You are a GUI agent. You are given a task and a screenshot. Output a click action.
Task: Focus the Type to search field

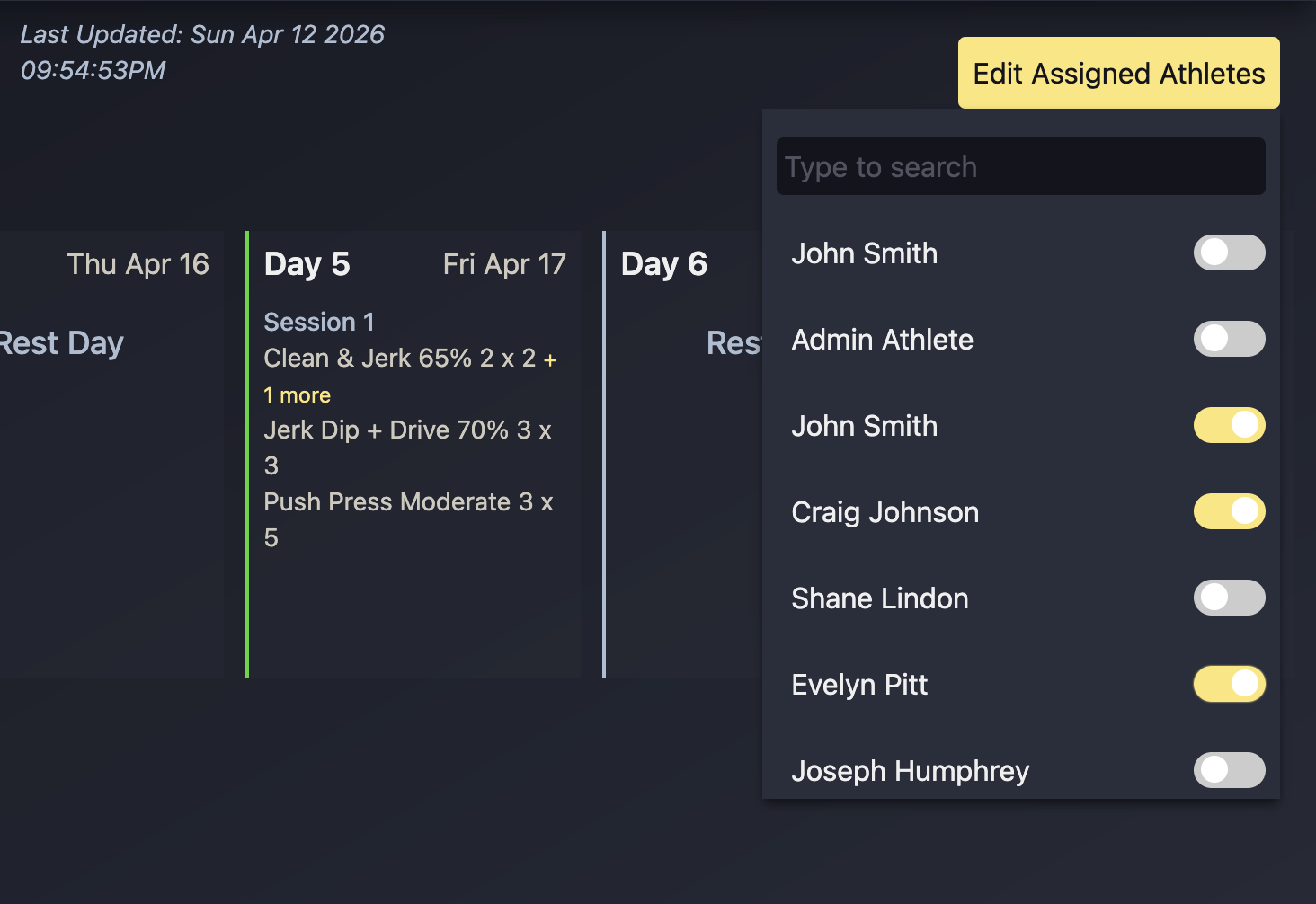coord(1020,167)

+ + +

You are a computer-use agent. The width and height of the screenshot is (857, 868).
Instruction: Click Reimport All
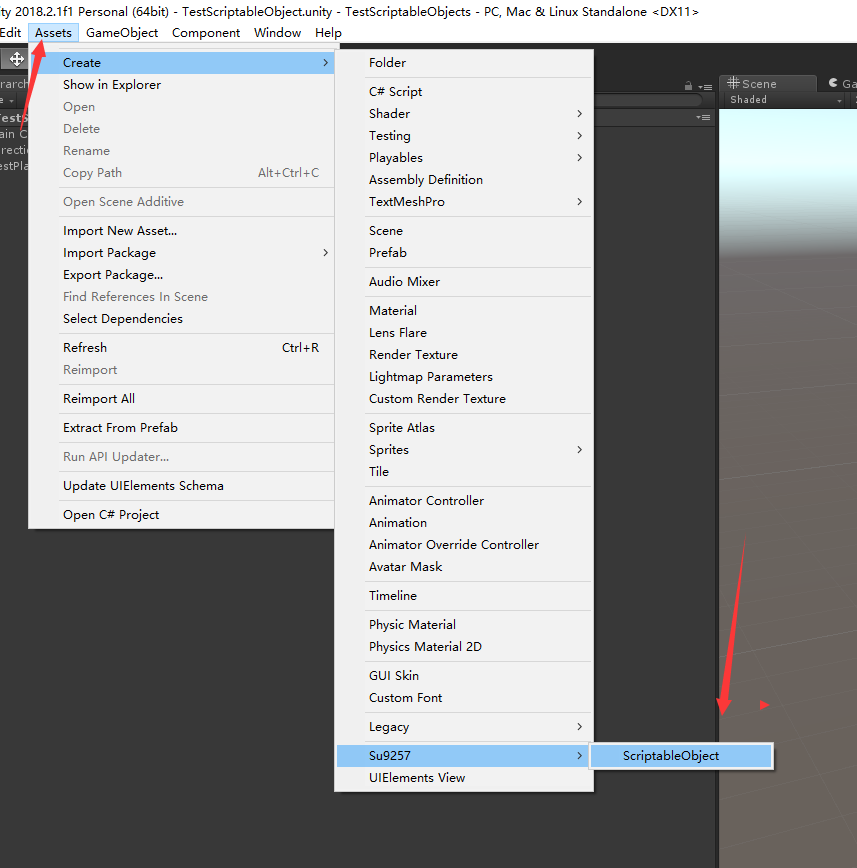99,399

+ + +

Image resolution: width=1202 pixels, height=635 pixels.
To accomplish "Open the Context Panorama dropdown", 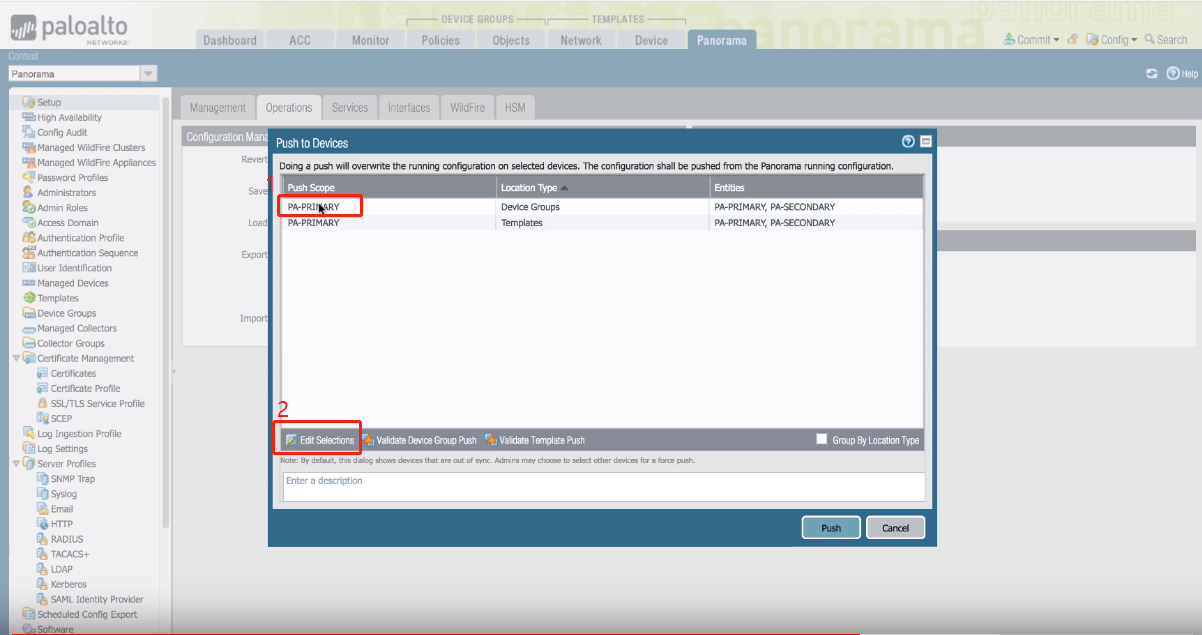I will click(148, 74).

+ + +

Reproduce the material between the lines holding "You are a GUI" and "coord(1020,167)", inclusive, with "screenshot" replaced by "screen image" and nothing else changed. Omit the pictures from your answer.

You are a GUI agent. You are given a task and a screen image. Output a click action.
Task: Focus the Type to search field

coord(1020,167)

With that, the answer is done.